L’écrivain et universitaire Antoine Compagnon, l’un des grands spécialistes de la littérature française et de l’oeuvre de Marcel Proust, a été élu jeudi à l’Académie française, a annoncé l’institution.

M. Compagnon, 71 ans, a obtenu 14 voix, contre 12 pour le linguiste Jean Pruvost, et une pour Carolina Steiner, candidate multirécidiviste.

L’élection est l’une des plus serrées depuis ces dernières années, avec des candidats difficiles à départager, entre un universitaire unanimement reconnu dans le monde des lettres, et un lexicographe qui souhaite apporter une compétence dont l’Académie manque cruellement selon ses critiques.

" Cela ferme un cercle, c’est une conclusion à une carrière ", a-t-il déclaré à l’AFP.

" J’espère apporter la compétence de quelqu’un professeur depuis maintenant 47 ans je crois, auteur d’un certain nombre de livres, mêlé à l’école dans ses différents aspects, et linguiste à l’origine, passé à la littérature. Ce qui m’intéresse, c’est que les jeunes générations puissent encore lire les longues phrases de Proust. Car on peut craindre que moi-même je n’arrive plus, à trop écrire des SMS ", a-t-il plaisanté.

Français natif de Bruxelles en 1950, M. Compagnon est l’un des grands experts de Marcel Proust. Il a consacré au romancier un essai, " Proust entre deux siècles " (1989), où il estime que " deux ombres ne quittent jamais " cet écrivain, celle du dramaturge Jean Racine et du poète Charles Baudelaire.
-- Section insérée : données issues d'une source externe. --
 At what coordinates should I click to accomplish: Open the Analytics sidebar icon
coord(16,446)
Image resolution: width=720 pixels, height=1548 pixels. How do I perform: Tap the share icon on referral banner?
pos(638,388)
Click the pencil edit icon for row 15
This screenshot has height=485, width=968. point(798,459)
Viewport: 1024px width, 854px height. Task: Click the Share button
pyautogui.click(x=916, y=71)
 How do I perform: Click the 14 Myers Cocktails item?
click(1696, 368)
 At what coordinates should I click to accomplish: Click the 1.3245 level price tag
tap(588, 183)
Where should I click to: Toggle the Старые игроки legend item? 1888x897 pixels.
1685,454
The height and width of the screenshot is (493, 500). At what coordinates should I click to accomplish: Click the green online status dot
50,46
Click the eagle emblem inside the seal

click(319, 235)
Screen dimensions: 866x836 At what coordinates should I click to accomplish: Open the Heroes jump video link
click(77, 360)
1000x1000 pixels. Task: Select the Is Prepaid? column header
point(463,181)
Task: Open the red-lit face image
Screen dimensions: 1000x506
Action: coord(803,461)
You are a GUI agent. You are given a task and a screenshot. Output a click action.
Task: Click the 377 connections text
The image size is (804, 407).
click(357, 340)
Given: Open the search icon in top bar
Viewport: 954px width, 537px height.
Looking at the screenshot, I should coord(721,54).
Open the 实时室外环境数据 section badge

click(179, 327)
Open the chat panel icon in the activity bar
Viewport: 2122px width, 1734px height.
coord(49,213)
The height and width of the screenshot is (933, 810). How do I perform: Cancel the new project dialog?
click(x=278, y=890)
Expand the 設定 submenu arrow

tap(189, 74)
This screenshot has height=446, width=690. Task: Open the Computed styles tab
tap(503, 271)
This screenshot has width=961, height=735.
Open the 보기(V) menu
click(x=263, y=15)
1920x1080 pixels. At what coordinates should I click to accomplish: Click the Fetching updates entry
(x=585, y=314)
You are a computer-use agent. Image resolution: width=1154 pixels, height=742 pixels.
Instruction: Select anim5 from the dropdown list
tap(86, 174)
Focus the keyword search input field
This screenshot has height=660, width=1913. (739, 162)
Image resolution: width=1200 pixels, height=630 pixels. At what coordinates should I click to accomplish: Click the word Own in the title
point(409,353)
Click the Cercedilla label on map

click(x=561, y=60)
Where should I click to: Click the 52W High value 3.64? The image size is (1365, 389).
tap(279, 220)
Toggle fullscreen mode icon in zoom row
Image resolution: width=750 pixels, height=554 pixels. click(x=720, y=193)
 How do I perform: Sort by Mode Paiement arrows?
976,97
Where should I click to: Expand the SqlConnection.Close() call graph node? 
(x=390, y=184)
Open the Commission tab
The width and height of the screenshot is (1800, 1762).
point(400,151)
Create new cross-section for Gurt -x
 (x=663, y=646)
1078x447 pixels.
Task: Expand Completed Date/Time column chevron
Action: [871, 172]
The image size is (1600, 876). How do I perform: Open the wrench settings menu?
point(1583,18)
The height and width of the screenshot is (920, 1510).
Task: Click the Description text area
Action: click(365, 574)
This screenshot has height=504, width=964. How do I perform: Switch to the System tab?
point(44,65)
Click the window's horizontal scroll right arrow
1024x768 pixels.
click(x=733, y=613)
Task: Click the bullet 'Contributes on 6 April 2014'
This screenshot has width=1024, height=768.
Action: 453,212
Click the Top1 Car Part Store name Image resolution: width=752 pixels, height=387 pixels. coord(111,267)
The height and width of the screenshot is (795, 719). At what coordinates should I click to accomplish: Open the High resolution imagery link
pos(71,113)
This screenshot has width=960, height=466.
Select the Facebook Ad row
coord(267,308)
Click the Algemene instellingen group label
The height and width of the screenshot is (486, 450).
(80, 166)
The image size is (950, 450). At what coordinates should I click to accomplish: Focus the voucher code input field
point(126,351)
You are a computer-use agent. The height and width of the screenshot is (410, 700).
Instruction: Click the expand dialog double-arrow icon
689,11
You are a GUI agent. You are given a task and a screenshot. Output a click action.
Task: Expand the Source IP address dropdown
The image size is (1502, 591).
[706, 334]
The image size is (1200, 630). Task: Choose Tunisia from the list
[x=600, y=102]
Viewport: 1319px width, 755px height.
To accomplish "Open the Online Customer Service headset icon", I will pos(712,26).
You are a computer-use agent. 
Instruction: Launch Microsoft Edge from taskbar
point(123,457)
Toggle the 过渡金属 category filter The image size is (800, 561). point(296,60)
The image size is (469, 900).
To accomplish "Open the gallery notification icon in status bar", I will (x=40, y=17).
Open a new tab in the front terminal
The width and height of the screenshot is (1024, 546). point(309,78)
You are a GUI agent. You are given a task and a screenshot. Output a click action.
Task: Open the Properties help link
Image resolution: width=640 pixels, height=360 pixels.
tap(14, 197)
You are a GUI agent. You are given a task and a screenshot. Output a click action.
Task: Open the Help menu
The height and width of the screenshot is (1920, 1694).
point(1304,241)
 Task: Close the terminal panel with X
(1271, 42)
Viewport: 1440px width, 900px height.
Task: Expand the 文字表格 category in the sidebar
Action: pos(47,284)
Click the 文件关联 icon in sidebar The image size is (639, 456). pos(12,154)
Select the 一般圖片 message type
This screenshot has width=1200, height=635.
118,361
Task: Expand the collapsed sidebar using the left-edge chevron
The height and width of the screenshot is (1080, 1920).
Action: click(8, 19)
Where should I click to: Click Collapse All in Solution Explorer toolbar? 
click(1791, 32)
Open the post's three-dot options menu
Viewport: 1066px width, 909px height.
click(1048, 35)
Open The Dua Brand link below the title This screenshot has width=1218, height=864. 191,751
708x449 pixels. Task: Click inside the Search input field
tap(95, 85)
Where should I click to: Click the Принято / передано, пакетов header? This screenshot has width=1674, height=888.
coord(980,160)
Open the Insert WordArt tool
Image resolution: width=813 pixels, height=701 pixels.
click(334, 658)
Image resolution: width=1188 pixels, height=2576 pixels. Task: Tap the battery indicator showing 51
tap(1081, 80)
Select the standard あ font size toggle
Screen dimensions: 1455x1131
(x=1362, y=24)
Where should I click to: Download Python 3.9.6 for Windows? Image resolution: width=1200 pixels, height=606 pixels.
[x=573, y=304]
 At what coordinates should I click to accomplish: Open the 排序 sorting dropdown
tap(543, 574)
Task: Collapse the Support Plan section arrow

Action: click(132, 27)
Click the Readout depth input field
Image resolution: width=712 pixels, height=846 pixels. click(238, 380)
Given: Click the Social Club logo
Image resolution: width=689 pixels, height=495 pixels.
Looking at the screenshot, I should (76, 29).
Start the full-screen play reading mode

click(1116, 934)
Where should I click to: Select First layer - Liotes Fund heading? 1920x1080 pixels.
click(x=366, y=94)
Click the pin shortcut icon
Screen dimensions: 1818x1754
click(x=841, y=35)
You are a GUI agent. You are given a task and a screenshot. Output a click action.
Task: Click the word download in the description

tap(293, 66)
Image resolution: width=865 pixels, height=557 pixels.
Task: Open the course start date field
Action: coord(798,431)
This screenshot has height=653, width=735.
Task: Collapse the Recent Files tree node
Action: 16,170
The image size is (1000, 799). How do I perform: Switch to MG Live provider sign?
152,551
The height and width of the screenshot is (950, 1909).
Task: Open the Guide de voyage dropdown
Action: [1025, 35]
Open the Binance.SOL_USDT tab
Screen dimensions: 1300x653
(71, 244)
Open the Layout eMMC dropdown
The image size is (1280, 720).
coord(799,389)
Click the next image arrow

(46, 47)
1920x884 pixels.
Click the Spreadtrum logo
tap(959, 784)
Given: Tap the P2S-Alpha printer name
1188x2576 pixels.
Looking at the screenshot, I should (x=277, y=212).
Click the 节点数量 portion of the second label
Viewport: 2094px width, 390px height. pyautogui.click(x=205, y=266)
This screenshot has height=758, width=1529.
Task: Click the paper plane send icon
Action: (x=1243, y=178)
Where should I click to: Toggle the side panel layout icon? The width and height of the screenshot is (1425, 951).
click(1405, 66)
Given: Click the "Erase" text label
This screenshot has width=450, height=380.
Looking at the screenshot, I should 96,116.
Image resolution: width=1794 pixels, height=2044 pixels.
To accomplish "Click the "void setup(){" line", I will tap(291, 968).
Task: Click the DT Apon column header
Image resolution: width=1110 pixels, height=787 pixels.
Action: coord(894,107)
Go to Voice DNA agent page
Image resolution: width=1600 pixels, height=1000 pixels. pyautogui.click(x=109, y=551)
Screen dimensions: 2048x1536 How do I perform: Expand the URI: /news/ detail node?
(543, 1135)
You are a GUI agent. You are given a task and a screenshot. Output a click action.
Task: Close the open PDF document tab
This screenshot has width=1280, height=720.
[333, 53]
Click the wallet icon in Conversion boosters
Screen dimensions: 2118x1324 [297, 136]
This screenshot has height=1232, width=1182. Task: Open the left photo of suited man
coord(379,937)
Il fut professeur au Collège de France pendant 15 ans (2006-2021). Ses cours, qui faisaient salle comble, furent consacrés toujours à Proust, mais aussi à Montaigne, Stendhal ou Baudelaire.

Les deux dernières années de cours, sur le thème " Fins de la littérature ", ont donné lieu à son dernier ouvrage en date, " La Vie derrière soi " (2021), un essai sur les " crépuscules en littérature, qu’il s’agisse de la fin de l’auteur, de son œuvre ou d’un personnage ".

Ce fils d’un militaire français et d’une noble belge s’était d’abord orienté vers des études scientifiques, Polytechnique et Ponts et chaussées, avant de bifurquer vers les lettres, où il obtint un doctorat. Il fut l’un des disciples du linguiste Roland Barthes.

L’universitaire prend le fauteuil 35, précédemment occupé par le chirurgien et chercheur Yves Pouliquen, décédé en février 2020, mais aussi par le général Weygand, le maréchal Joffre ou le zoologue Georges Cuvier.

L’élection de M. Compagnon permet de monter à 35 sièges d’immortels pourvus sur 40.

Dans un entretien sur la chaîne de télévision LCI, la secrétaire perpétuelle de l’Académie, Hélène Carrère d’Encausse, a glissé qu’elle rêvait, pour l’un de ces fauteuils vacants, d’une candidature du romancier Michel Houellebecq.

" Non seulement ça aurait de l’allure, mais ce serait quelque chose que je souhaite de tout mon coeur. J’aimerais que Michel Houellebecq entende cet appel ", a-t-elle déclaré. Interrogé pour savoir si elle en avait parlé avec lui, elle a répondu: " il y a deux ou trois ans. Mais je ne désespère pas ".

" Houellebecq, pour moi, c’est un peu comme Victor Hugo: un auteur total (…) Il voit très bien, je dirais, le désastre dans lequel nous nous avançons ", a-t-elle ajouté.

L’écrivain avait évoqué cette éventualité à l’occasion de la parution de " Soumission " en janvier 2015, où Mme Carrère d’Encausse avait déjà fait part de cette envie de recevoir sa candidature. Il avait alors commenté: " Je pense que je pourrais être utile sur certains mots. J’aurais des opinions. Oui, éventuellement, je pourrais être un candidat valable ".